Hacker News new | ask | show | jobs
by jekub 4003 days ago
But "temporary" is a thing who exists only in theory. In practice its always never or (almost) forever. As soon as a few applications start using this "new" form of UTF-8, some of them may have to keep supporting it forever.

Why not directly going for the pre-2003 UTF-8 encoding ? It would even put a bit of pressure for restoring them and would show that this is the good way. It is also the only way I think to convince people to start implementing it.

1 comments

> As soon as a few applications start using this "new" form of UTF-8, some of them may have to keep supporting it forever

Not if it's used through a 3rd-party library such as the Go-implementation of UTF-88 I've provided.

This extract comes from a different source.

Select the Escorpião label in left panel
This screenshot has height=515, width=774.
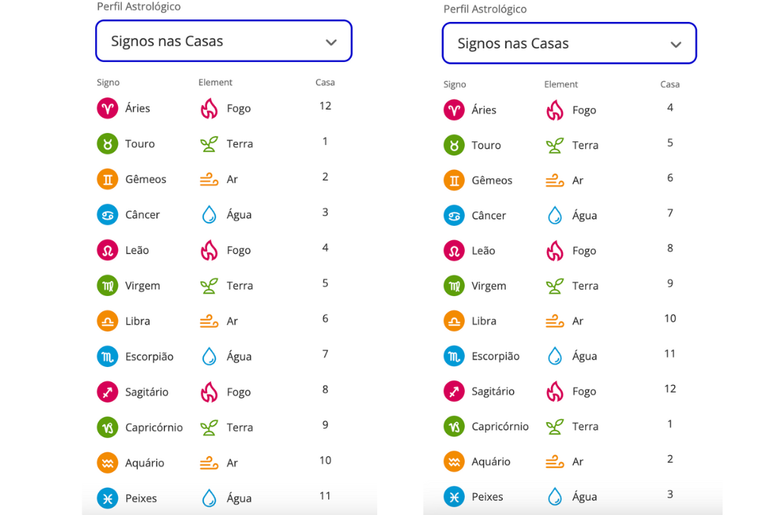click(149, 357)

> Why not directly going for the pre-2003 UTF-8 encoding ? It would even put a bit of pressure for restoring them

Because it's not a valid encoding under the current scheme, whereas using surrogates with UTF-8 is, using as it does the 2 private use planes to implement the surrogates. The goal is for restoration by the Unicode Consortium, but based on their public utterances it's not going to happen easily or quickly, and in the meantime we need an encoding that's valid under the current scheme because it may need to be used for 10 or 20 years. Of course I could have used UTF-16 with a doubly-directed surrogate system but that would be even more error-prone, and I expect whatever 2nd-level surrogate system is eventually provided with UTF-16 will be legally available with UTF-8 and UTF-16 anyway.

UTF-88 is an attempt to showcase both a surrogation scheme implementable in current UTF-16 and the fact that UTF-8 is the best encoding.